Republicans who grouse about Bush are forgetting two basic facts about American politics. The first is that in our two-party system, any majority party has to include factions that disagree on key points. Since the 1950s, the G.O.P. has brought together unlikely allies and allowed them to co-exist — big business together with the religious right, isolationists alongside militarists, virtuecrats next to libertarians. Certain policies, such as tax cutting and anticommunism, glued them together, but under every Republican administration — Eisenhower and Richard Nixon, Reagan and George Bush Sr.— each group also had to swallow some pet items for the sake of unity.

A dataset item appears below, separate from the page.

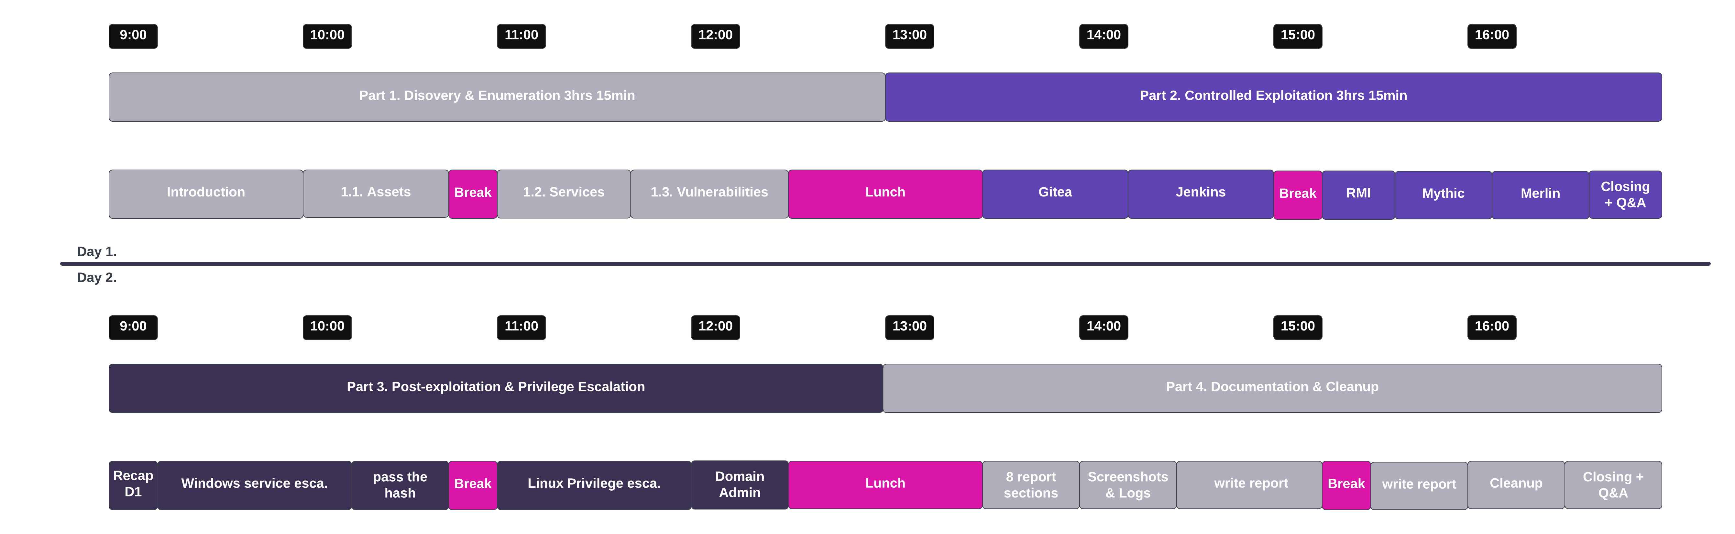Click the Windows service esca. block
The image size is (1735, 534).
pos(254,484)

The second key fact was summed up more than 40 years ago by the public opinion analysts Lloyd Free and Hadley Cantril: that Americans are rhetorically conservative but operationally liberal. We like the Republicans’ talk about small government, low taxes and military strength, but we also like our Social Security benefits, our federal help when disasters strike, and even our earmarks (at least when they’re our earmarks). It’s therefore impossible in practice for any Republican leader to truly govern according to a Heritage Foundation blueprint.

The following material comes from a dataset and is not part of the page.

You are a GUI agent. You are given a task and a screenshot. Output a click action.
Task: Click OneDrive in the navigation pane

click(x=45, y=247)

Still, if any president has tried to implement conservative ideals, it’s Bush. Before Reagan, the so-called conservative movement had been an insurgent force within the Republican party. But starting in the 1980s, most of the liberals in the party left it, and for the last 10 or 20 years, the party and the movement have been more or less congruent. From 2002 to 2007, moreover, the G.O.P. controlled not just the White House but both houses of Congress, the federal judiciary and a majority of state governments, as well as more media outlets than ever before. They were thus able to impose a conservative agenda with little resistance.

Indeed, so few were the obstacles that conservatism was able to run amok. The result — in the assessment of not just liberals but also other observers — has been disaster: a mess of a war, the failure to plan for Hurricane Katrina, the erosion of the church-state wall, widening inequality, the loss of civil liberties including habeas corpus, and scores of other ills that readers of this column can list as easily as I. This was the fruit of modern American conservatism.

But now Republicans are deserting Bush. Businessmen and evangelicals, libertarians and social moderates are all astir. The reason isn’t that Bush failed to espouse their causes any more than Reagan did. From the Iraq War on down, after all, his policies have also been their policies — backed by their legislators, upheld by their judges, championed by their journalists....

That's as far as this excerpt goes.